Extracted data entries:
──────────

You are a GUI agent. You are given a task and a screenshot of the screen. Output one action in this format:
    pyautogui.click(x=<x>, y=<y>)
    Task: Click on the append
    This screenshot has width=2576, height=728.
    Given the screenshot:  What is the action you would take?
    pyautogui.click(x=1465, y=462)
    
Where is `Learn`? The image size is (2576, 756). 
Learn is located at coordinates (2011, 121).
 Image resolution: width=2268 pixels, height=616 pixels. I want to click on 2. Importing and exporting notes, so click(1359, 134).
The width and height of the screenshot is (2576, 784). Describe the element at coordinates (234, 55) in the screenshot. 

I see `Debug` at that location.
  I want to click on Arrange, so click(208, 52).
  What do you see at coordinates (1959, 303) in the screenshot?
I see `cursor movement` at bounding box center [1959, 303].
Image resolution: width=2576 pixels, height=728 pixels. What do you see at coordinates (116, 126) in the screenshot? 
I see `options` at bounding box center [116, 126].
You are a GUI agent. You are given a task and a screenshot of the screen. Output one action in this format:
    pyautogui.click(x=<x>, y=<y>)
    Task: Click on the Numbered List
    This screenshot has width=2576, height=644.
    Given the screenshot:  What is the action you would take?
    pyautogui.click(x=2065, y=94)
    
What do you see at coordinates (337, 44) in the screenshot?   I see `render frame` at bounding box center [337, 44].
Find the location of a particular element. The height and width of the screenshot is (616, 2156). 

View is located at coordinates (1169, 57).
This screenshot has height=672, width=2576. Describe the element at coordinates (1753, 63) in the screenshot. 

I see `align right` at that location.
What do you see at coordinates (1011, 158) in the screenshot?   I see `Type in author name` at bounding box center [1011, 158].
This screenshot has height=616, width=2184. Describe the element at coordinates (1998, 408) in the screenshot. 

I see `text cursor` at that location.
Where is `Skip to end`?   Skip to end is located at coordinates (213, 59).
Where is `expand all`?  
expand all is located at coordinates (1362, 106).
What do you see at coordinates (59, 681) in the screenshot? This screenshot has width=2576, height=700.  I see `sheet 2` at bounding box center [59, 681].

──────────

The task
Lay out the lines of the data from the one containing "What do you see at coordinates (1011, 158)" through the end of the data, inclusive, as a Markdown table with the columns Row and Line. Number each line in Row and skip blank lines.

Solved problem
| Row | Line |
|---|---|
| 1 | What do you see at coordinates (1011, 158) in the screenshot?   I see `Type in author name` at bounding box center [1011, 158]. |
| 2 | This screenshot has height=616, width=2184. Describe the element at coordinates (1998, 408) in the screenshot.  |
| 3 | I see `text cursor` at that location. |
| 4 | Where is `Skip to end`?   Skip to end is located at coordinates (213, 59). |
| 5 | Where is `expand all`?   |
| 6 | expand all is located at coordinates (1362, 106). |
| 7 | What do you see at coordinates (59, 681) in the screenshot? This screenshot has width=2576, height=700.  I see `sheet 2` at bounding box center [59, 681]. |